• **Short task**:
Reproduce every line of the data below verbatim, with nothing added or left out.

• **Task material**:
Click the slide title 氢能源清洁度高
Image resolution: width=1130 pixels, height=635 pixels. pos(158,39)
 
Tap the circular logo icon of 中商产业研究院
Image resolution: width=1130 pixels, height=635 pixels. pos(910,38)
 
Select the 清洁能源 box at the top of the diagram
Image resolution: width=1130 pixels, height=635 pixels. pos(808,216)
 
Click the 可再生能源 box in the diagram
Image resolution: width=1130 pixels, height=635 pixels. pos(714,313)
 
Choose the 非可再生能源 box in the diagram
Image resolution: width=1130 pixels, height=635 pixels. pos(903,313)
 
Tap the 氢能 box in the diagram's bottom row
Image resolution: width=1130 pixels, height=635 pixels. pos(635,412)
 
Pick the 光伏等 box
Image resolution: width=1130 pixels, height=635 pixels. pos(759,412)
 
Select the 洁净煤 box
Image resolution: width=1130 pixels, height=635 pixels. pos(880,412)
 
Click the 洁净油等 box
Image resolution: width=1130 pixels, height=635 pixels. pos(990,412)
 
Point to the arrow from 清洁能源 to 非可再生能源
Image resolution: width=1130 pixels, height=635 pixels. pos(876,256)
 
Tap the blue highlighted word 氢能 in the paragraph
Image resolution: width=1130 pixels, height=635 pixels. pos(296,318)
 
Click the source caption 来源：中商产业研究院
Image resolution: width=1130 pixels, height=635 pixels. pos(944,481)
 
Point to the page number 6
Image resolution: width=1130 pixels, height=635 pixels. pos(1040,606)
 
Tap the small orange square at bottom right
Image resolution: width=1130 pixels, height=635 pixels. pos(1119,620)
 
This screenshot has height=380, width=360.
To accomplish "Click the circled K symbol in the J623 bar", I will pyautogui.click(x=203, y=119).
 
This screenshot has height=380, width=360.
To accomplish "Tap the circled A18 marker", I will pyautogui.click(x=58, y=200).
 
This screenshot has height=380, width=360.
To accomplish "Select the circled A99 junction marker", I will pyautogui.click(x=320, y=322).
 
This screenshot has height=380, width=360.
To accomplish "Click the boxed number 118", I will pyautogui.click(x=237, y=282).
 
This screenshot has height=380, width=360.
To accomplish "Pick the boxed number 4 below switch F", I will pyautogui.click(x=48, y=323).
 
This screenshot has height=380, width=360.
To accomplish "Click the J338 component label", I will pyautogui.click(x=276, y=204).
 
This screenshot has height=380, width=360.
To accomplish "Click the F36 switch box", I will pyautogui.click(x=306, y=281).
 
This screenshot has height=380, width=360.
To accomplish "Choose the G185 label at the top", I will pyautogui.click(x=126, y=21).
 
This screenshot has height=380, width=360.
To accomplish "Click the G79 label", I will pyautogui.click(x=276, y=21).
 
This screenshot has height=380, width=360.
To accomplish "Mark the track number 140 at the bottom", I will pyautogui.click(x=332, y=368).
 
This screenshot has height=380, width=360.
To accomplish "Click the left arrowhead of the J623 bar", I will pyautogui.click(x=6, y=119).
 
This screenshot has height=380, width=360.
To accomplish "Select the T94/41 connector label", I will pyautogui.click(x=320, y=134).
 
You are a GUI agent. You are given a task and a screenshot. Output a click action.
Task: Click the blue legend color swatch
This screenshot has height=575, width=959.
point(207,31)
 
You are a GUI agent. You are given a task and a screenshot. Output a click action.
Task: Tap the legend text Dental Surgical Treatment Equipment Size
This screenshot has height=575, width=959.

• **Full output**:
Click the slide title 氢能源清洁度高
Image resolution: width=1130 pixels, height=635 pixels. pos(158,39)
 
Tap the circular logo icon of 中商产业研究院
Image resolution: width=1130 pixels, height=635 pixels. pos(910,38)
 
Select the 清洁能源 box at the top of the diagram
Image resolution: width=1130 pixels, height=635 pixels. pos(808,216)
 
Click the 可再生能源 box in the diagram
Image resolution: width=1130 pixels, height=635 pixels. pos(714,313)
 
Choose the 非可再生能源 box in the diagram
Image resolution: width=1130 pixels, height=635 pixels. pos(903,313)
 
Tap the 氢能 box in the diagram's bottom row
Image resolution: width=1130 pixels, height=635 pixels. pos(635,412)
 
Pick the 光伏等 box
Image resolution: width=1130 pixels, height=635 pixels. pos(759,412)
 
Select the 洁净煤 box
Image resolution: width=1130 pixels, height=635 pixels. pos(880,412)
 
Click the 洁净油等 box
Image resolution: width=1130 pixels, height=635 pixels. pos(990,412)
 
Point to the arrow from 清洁能源 to 非可再生能源
Image resolution: width=1130 pixels, height=635 pixels. pos(876,256)
 
Tap the blue highlighted word 氢能 in the paragraph
Image resolution: width=1130 pixels, height=635 pixels. pos(296,318)
 
Click the source caption 来源：中商产业研究院
Image resolution: width=1130 pixels, height=635 pixels. pos(944,481)
 
Point to the page number 6
Image resolution: width=1130 pixels, height=635 pixels. pos(1040,606)
 
Tap the small orange square at bottom right
Image resolution: width=1130 pixels, height=635 pixels. pos(1119,620)
 
This screenshot has height=380, width=360.
To accomplish "Click the circled K symbol in the J623 bar", I will pyautogui.click(x=203, y=119).
 
This screenshot has height=380, width=360.
To accomplish "Tap the circled A18 marker", I will pyautogui.click(x=58, y=200).
 
This screenshot has height=380, width=360.
To accomplish "Select the circled A99 junction marker", I will pyautogui.click(x=320, y=322).
 
This screenshot has height=380, width=360.
To accomplish "Click the boxed number 118", I will pyautogui.click(x=237, y=282).
 
This screenshot has height=380, width=360.
To accomplish "Pick the boxed number 4 below switch F", I will pyautogui.click(x=48, y=323).
 
This screenshot has height=380, width=360.
To accomplish "Click the J338 component label", I will pyautogui.click(x=276, y=204).
 
This screenshot has height=380, width=360.
To accomplish "Click the F36 switch box", I will pyautogui.click(x=306, y=281).
 
This screenshot has height=380, width=360.
To accomplish "Choose the G185 label at the top", I will pyautogui.click(x=126, y=21).
 
This screenshot has height=380, width=360.
To accomplish "Click the G79 label", I will pyautogui.click(x=276, y=21).
 
This screenshot has height=380, width=360.
To accomplish "Mark the track number 140 at the bottom", I will pyautogui.click(x=332, y=368).
 
This screenshot has height=380, width=360.
To accomplish "Click the left arrowhead of the J623 bar", I will pyautogui.click(x=6, y=119).
 
This screenshot has height=380, width=360.
To accomplish "Select the T94/41 connector label", I will pyautogui.click(x=320, y=134).
 
You are a GUI agent. You are given a task and a screenshot. Output a click action.
Task: Click the blue legend color swatch
This screenshot has height=575, width=959.
point(207,31)
 
You are a GUI agent. You are given a task and a screenshot. Output a click action.
Task: Tap the legend text Dental Surgical Treatment Equipment Size
This screenshot has height=575, width=959.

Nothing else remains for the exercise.